The Trilateral Framework Agreement, signed by Israel, Lebanon and the United States on June 26, in Washington, D.C., establishes a phased process to end the state of war and coordinate an Israeli military withdrawal from Southern Lebanon alongside the disarmament of non-state armed groups.
In practical terms, this means the eventual disarmament of Hezbollah, even though the Shi’ite terrorist organization is never mentioned by name.

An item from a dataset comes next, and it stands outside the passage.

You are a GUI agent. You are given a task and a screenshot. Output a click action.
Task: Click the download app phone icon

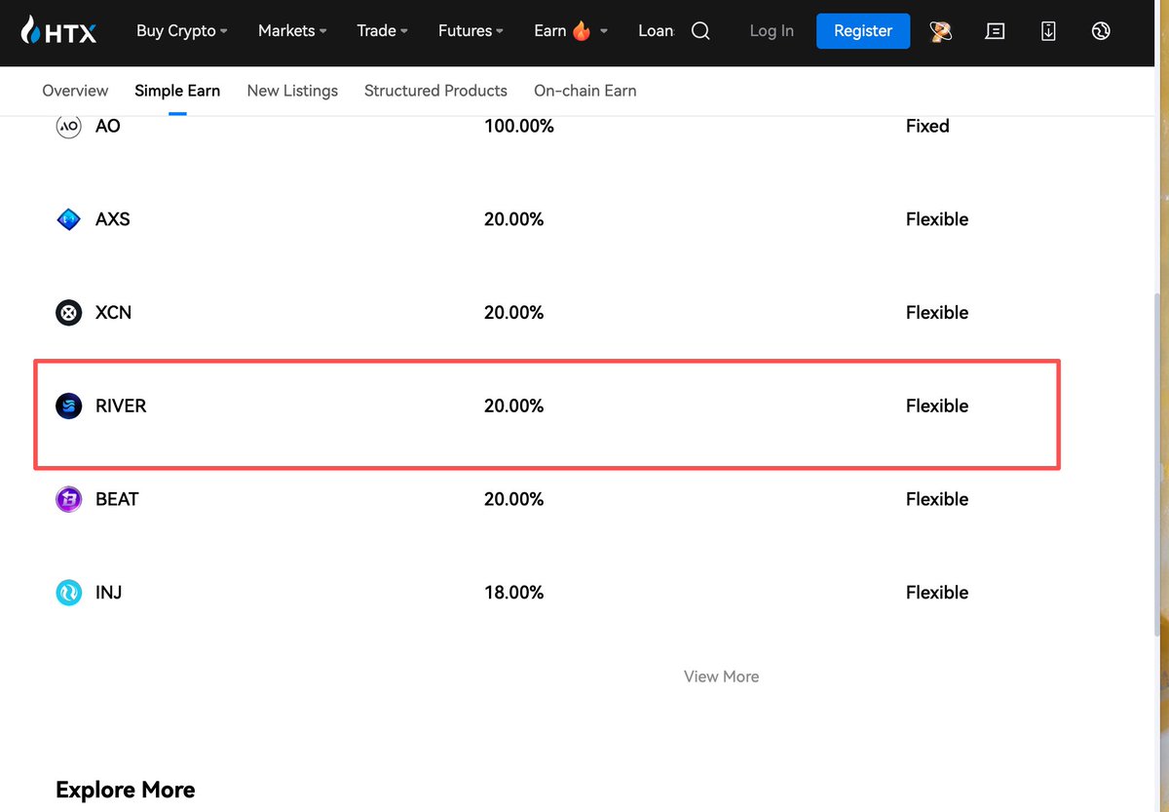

There is no doubt that the agreement is a major diplomatic achievement.
However, its real-world viability faces an immediate and potentially existential challenge.
The contrast between the ceremonial optimism in Washington and the military reality on the ground underscores the high-stakes gamble undertaken by all parties.
The situation became even more volatile when Hezbollah swiftly rejected the agreement, followed by several Lebanese political factions that declared their opposition and warned of renewed domestic conflict.
The starkest warning came from Nabih Berri, speaker of parliament and leader of Amal, Lebanon’s second-largest Shi’ite militia, who declared that Lebanon is on the brink of civil war.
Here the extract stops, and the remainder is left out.